Ce thème interpelle les paysans et communautés rurales du Cameroun et   d’ailleurs sur leurs capacités à s’adapter au changement lié à la ressource   en   eau. Un changement induit par les impacts du changement climatique. Alors s’il   faut s’adapter à ce changement-là, il faut davantage être informé, et outillé, connaître l’importance de la ressource en eau et développer des techniques endogènes pour sa conservation. Aussi, les femmes rurales doivent savoir qu’elles sont au cœur même de l’action de gestion et de conservation de ressource en eau, bien qu’il faille l’appui des   pouvoirs   publics, que ce soit en termes techniques ou financiers. Elles ont besoin aussi de l’appui des partenaires au développement, que ce soit en termes de logistique, de technique, ou de finance, pour pouvoir mener à bien leurs initiatives locales   de gestion des ressources en eau et d’amélioration de l’accès ou encore de la   sécurité de l’eau.

 La Journée mondiale de l’eau est une journée de sensibilisation à une gestion durable des ressources en eau. Quel commentaire faites-vous en ce qui concerne le Cameroun ?

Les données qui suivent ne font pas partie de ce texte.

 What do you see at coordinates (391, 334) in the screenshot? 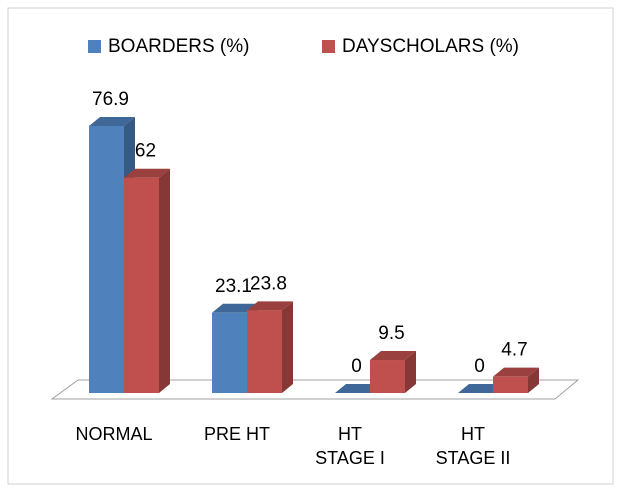
I see `data-label: 9.5` at bounding box center [391, 334].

En ce qui concerne le Cameroun, je conseille aux autorités d’appliquer la gestion intégrée des ressources en eau (GIRE). Parce qu’on a besoin de l’eau dans tous les domaines d’activité économique. On en a besoin pour l’électricité,  dans le secteur de la santé, le secteur   agricole, et le secteur industriel. Donc, l’eau interpelle tous les   acteurs, les décideurs, les planificateurs, les usagers. Et tous doivent contribuer d’une façon ou d’une autre, selon leur rôle, selon leurs responsabilités, à l’élaboration des lois, au développement des politiques, à la planification et à la mise en œuvre au niveau opérationnel. Au-delà de la gestion sectorielle de cette ressource, il faut une collaboration qui permettra de créer un équilibre dans la  gestion de la ressource en eau, dans la rationalisation même de cette eau, selon les priorités économiques et même sociales. Les femmes ont un rôle principal à jouer en matière de promotion de la gestion intégrée des ressources en eau. Il est important que les femmes soient davantage des leaders et agissent même au nouveau local et opérationnel. Elles doivent être des actrices plutôt que de simples bénéficiaires.